__DATA FOR ANALYSIS__.
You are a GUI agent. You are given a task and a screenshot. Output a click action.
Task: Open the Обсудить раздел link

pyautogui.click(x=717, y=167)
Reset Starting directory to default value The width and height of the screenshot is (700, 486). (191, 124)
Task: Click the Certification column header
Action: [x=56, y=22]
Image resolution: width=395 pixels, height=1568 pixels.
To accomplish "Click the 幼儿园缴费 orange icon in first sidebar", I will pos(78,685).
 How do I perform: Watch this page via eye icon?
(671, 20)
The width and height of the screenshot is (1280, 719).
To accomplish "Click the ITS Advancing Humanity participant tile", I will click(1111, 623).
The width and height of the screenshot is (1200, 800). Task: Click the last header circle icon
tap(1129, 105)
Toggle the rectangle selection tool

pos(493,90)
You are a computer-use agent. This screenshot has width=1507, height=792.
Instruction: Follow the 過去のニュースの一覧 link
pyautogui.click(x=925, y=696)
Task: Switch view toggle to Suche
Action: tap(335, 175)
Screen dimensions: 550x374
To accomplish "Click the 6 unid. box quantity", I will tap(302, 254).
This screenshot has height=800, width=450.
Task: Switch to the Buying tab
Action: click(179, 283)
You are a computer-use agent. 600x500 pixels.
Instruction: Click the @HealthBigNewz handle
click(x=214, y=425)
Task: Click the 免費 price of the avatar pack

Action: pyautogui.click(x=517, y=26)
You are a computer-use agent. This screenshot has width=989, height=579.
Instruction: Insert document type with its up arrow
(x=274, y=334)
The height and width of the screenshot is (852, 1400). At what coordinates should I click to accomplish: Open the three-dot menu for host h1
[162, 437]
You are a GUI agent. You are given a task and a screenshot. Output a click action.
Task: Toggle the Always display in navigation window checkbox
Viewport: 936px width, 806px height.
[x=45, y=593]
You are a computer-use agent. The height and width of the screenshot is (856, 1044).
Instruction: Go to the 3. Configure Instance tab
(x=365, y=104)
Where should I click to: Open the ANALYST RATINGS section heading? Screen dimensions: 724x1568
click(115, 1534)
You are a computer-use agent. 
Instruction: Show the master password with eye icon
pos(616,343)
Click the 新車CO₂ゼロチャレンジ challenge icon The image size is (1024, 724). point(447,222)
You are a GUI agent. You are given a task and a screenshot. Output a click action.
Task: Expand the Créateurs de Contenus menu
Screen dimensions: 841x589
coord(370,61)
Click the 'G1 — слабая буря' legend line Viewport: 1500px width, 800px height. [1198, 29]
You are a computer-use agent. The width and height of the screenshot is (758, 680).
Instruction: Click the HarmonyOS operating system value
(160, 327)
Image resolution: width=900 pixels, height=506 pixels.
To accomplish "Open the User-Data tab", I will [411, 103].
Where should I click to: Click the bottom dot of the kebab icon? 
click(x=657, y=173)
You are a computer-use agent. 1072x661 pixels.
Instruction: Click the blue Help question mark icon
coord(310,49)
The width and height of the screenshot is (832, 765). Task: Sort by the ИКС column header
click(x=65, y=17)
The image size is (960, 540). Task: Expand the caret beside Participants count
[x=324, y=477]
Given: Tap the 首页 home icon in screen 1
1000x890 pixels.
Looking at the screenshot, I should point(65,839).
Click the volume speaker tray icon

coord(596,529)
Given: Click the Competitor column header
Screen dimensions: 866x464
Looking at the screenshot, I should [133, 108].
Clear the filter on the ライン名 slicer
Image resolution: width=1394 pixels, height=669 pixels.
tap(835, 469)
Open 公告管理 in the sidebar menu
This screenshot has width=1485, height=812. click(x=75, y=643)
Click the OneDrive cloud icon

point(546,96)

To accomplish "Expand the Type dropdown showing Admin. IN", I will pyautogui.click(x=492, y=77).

__ASSIGNED TASK__. Your task is to write out the lines from the one with "Click the OneDrive cloud icon" through the end of the records, exactly and with nothing added.

__ANSWER TO THIS TASK__.
Click the OneDrive cloud icon

point(546,96)

To accomplish "Expand the Type dropdown showing Admin. IN", I will pyautogui.click(x=492, y=77).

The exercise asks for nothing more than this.